* Written task *
Print the entries exactly as they appear, starting at the line that contains "Task: Open the Werkzeuge menu in AIDA64" and ending with the final entry, both included, and leave the pictures out.
##### Records supplied #####
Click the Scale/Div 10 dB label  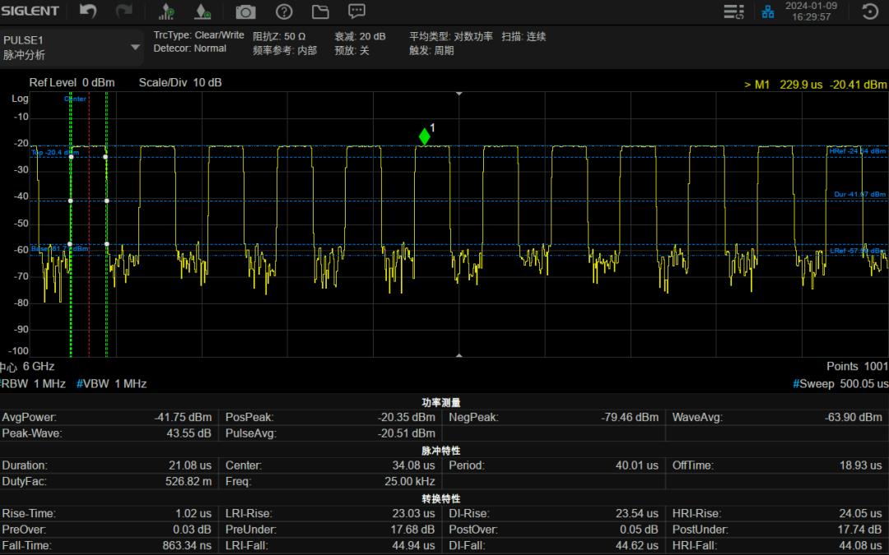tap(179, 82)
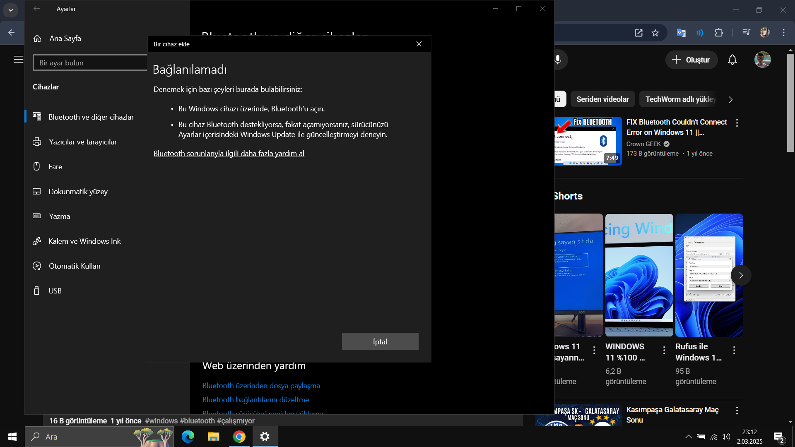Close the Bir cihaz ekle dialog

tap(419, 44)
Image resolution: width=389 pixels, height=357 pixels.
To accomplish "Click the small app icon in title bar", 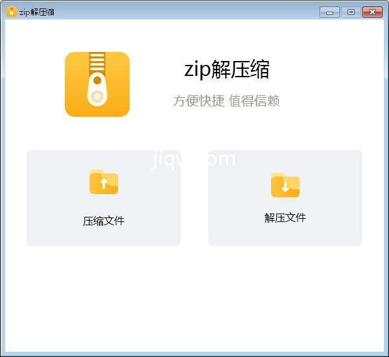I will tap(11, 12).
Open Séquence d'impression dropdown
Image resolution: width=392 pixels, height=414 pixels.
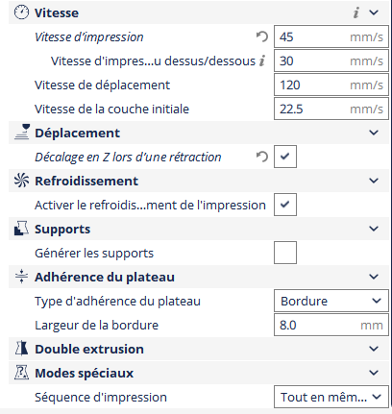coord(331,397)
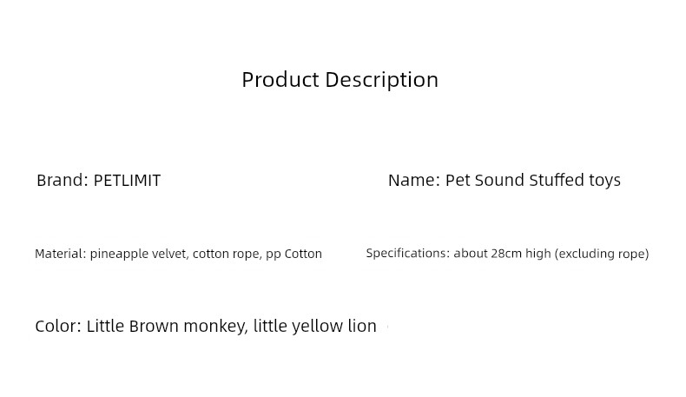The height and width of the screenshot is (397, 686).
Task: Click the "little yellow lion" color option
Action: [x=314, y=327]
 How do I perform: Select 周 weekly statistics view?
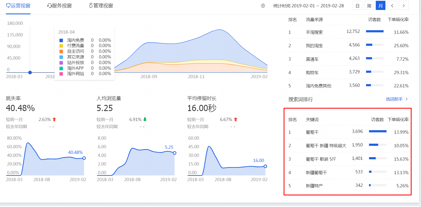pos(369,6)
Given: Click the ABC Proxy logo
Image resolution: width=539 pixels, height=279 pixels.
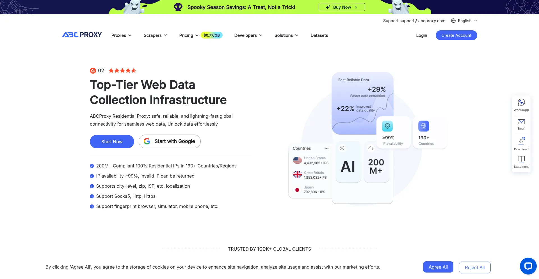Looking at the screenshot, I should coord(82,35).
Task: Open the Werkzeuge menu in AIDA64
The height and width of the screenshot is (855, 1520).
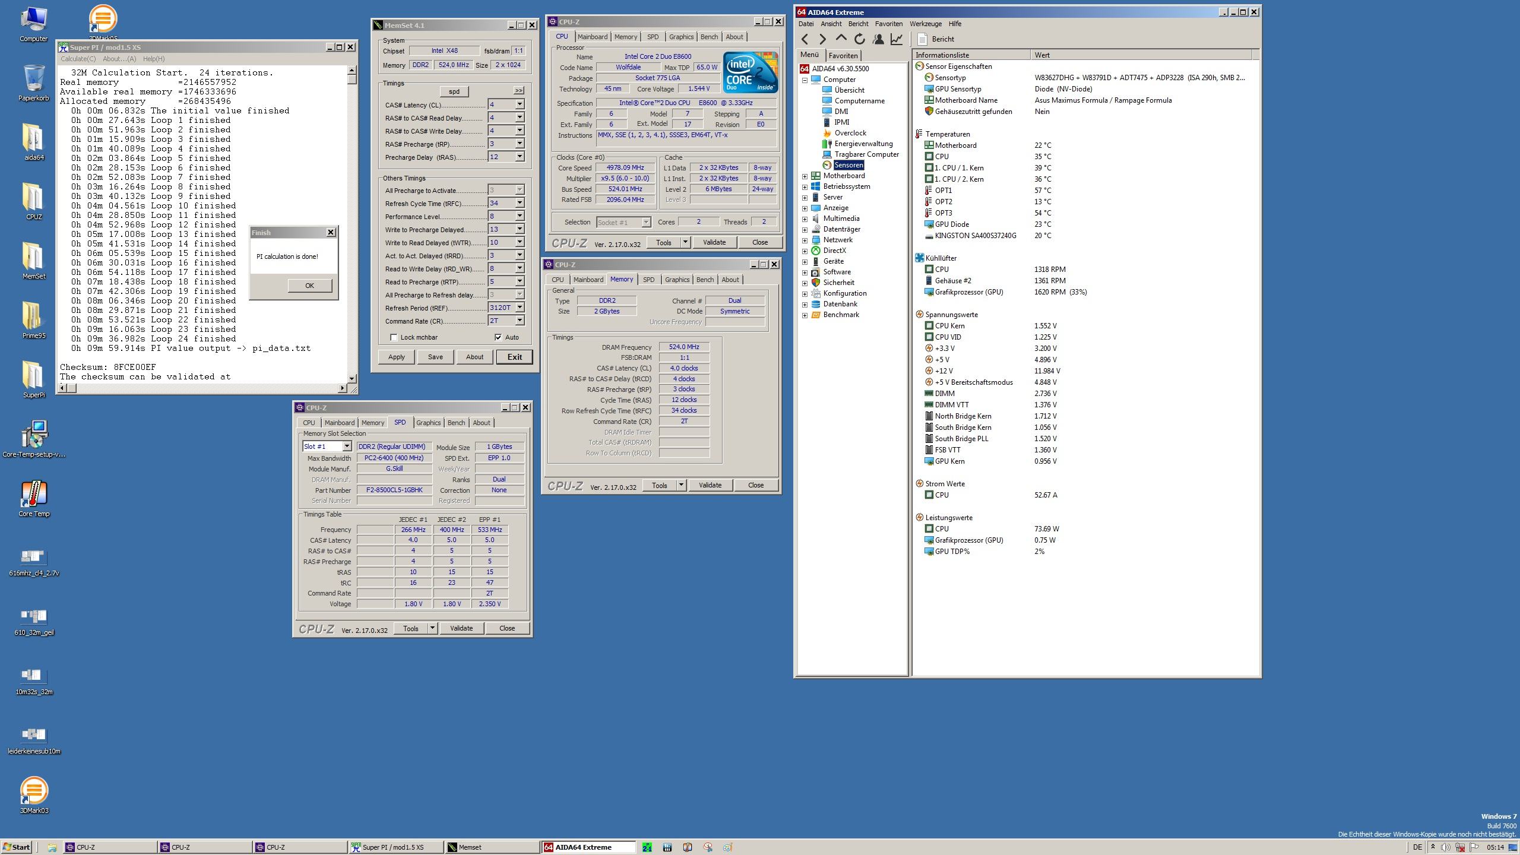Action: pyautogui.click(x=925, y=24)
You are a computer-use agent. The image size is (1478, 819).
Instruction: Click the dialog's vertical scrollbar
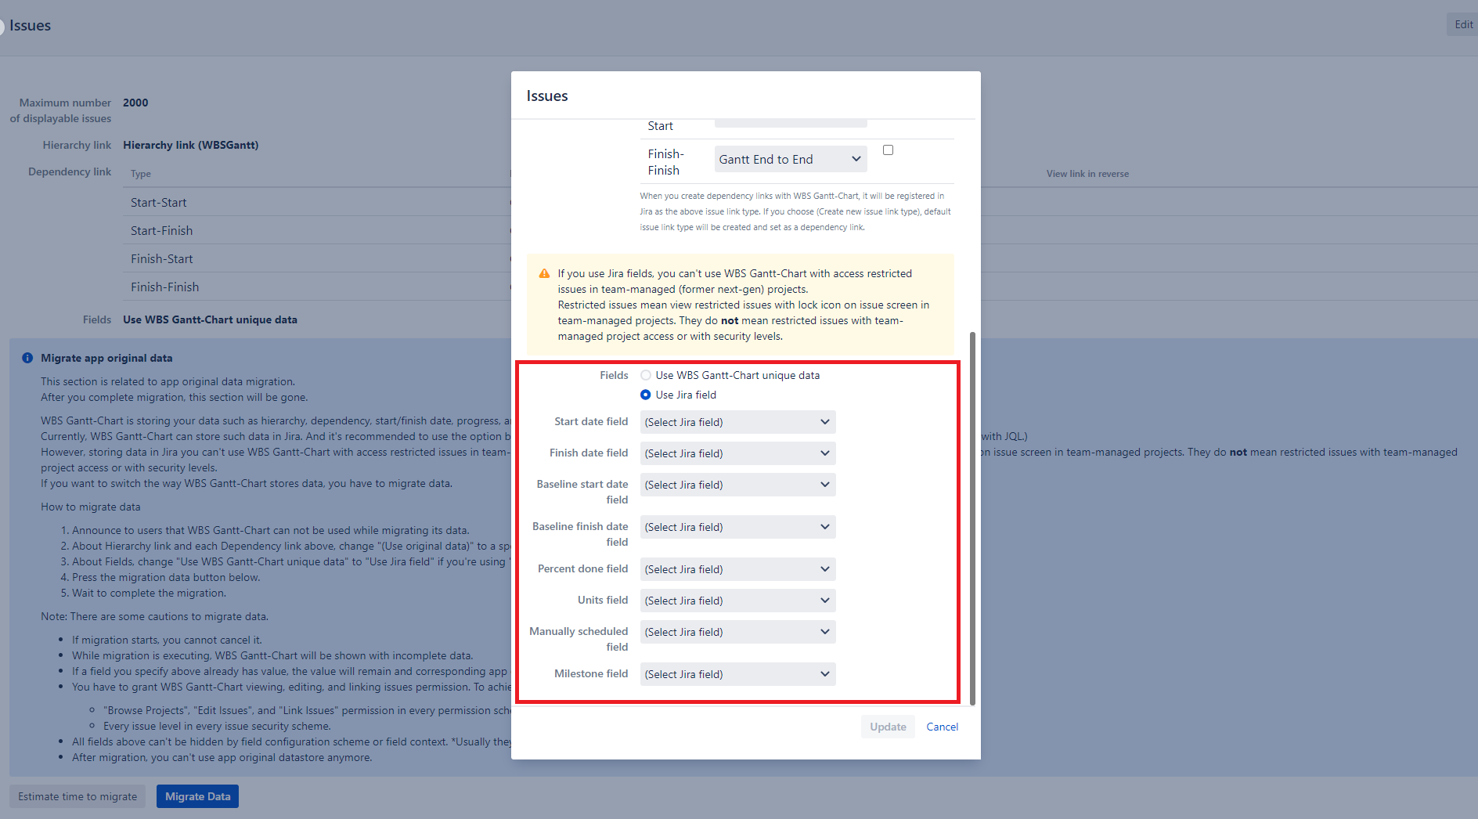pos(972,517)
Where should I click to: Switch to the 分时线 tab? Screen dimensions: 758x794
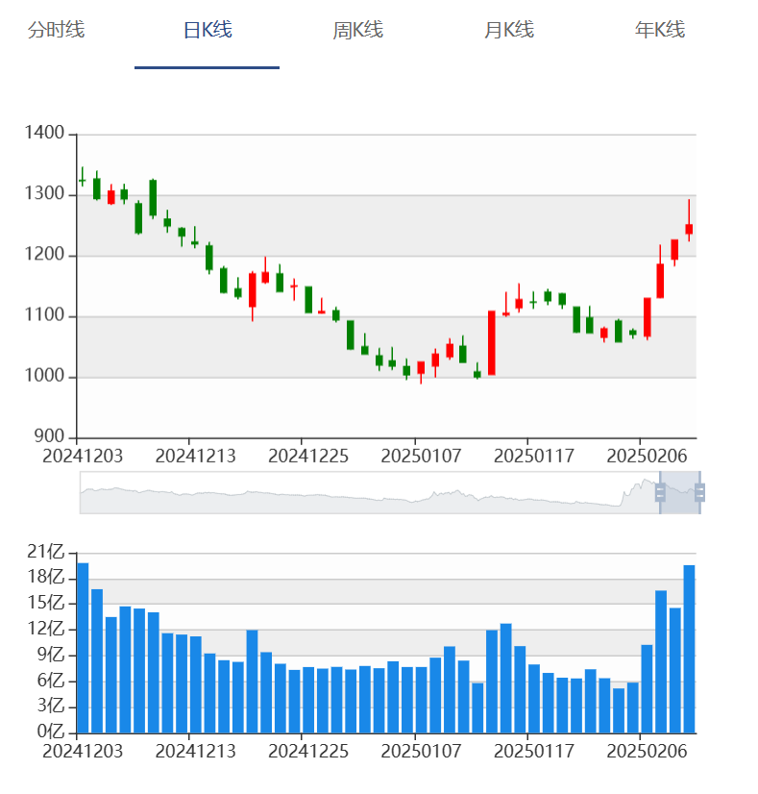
#####
* Response to the exercise *
Task: Open the Werkzeuge menu in AIDA64
The height and width of the screenshot is (855, 1520).
Action: pyautogui.click(x=925, y=24)
You are a computer-use agent. The image size is (1478, 819).
Instruction: Click the dialog's vertical scrollbar
pos(972,517)
Where should I click to: Switch to the 分时线 tab? Screen dimensions: 758x794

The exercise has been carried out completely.